Text
# Where to buy Glycerin and lye???



## sjeanine (Nov 22, 2008)

What stores carry these products?  I've tried all my local stores and none have it.


----------



## earthmother99 (Nov 22, 2008)

I dont use alot of glycerine so I get mine at the drug store. Currently I get my lye at the home builders store, But last time I was in they were out so will prob have to find another source on line next. HTH


----------



## Soapmaker Man (Nov 22, 2008)

sjeanine said:
			
		

> What stores carry these products?  I've tried all my local stores and none have it.



For lye;

http://www.etsy.com/view_listing.php?li ... d=17575139

Paul :wink:


----------



## blake.means (Nov 24, 2008)

*Lye and Glycerin*

If you're in a large enough city, or close to one, you can go to your local hardware store (like Ace Hardware) to get lye crystals. I searched everywhere as well and ended up stumbling on a brand of lye at Ace Hardware for under $4.

As for the glycerine, the only place that I've seen it is at my local arts and crafts store (Michael's), but I only saw the hard block of glycerin. But I did stumble across a block of beeswax over there as well. But I'm not sure if these arts and craft store carry liquid glycerin though, I didn't ask when I was there. So you may want to find out the next time you go to one.


----------

(Target pointing data)
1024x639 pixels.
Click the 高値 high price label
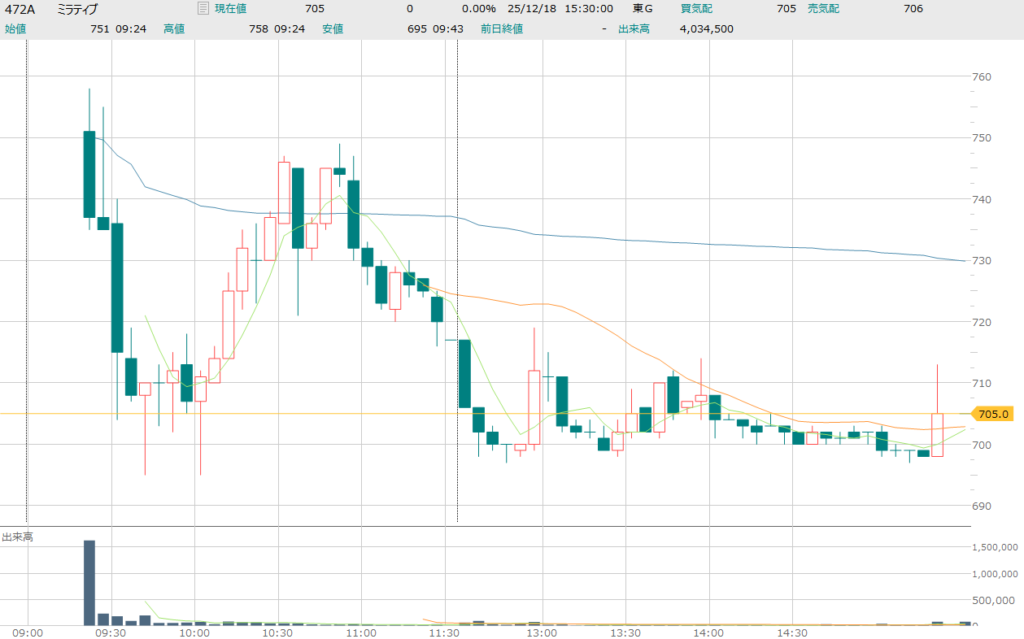174,29
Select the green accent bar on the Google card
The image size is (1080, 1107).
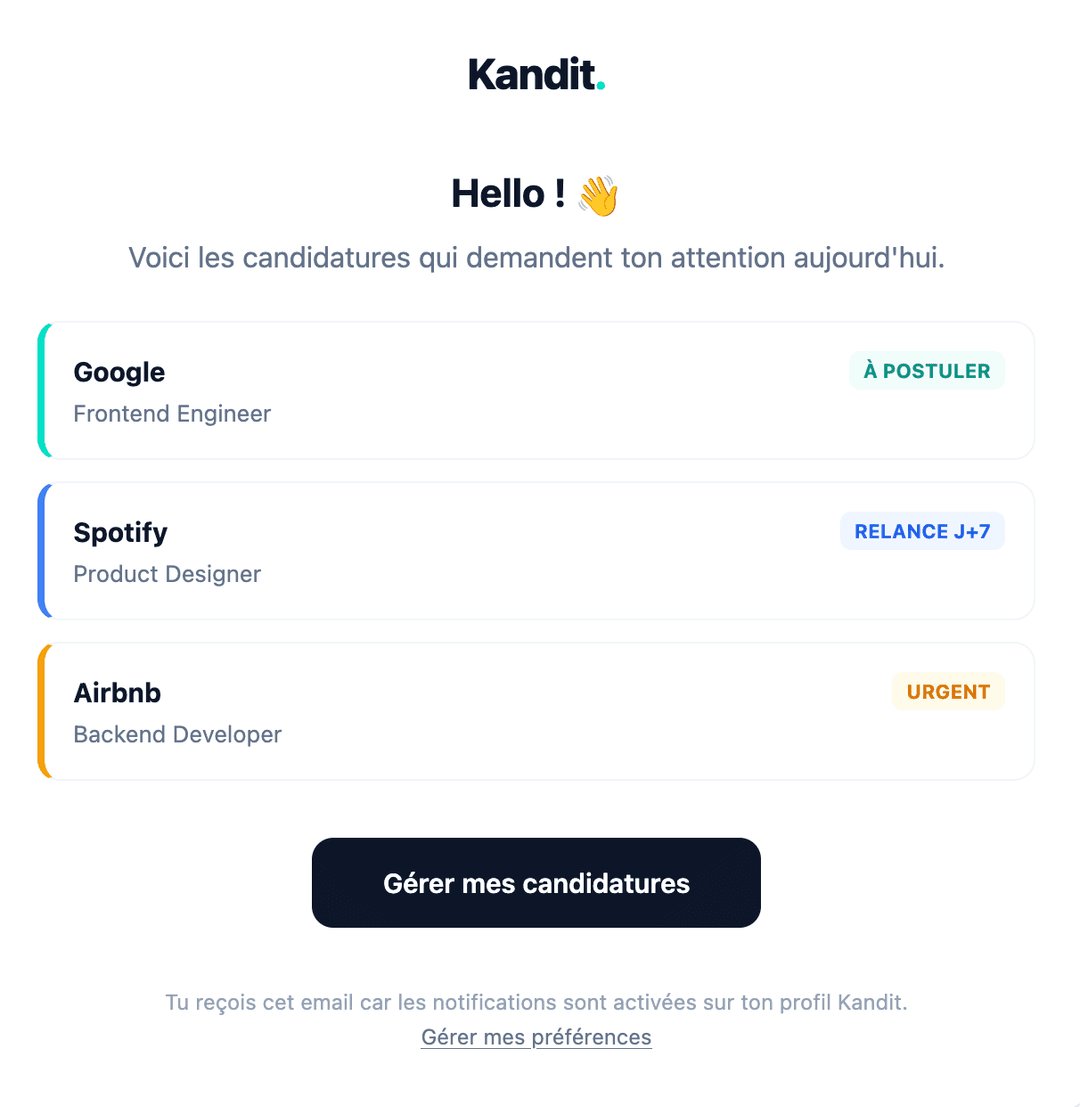pos(42,390)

Instruction
Copy out the part of the glycerin and lye thread starting at "## blake.means (Nov" and ending at "you go to one.".

Worked answer
## blake.means (Nov 24, 2008)

*Lye and Glycerin*

If you're in a large enough city, or close to one, you can go to your local hardware store (like Ace Hardware) to get lye crystals. I searched everywhere as well and ended up stumbling on a brand of lye at Ace Hardware for under $4.

As for the glycerine, the only place that I've seen it is at my local arts and crafts store (Michael's), but I only saw the hard block of glycerin. But I did stumble across a block of beeswax over there as well. But I'm not sure if these arts and craft store carry liquid glycerin though, I didn't ask when I was there. So you may want to find out the next time you go to one.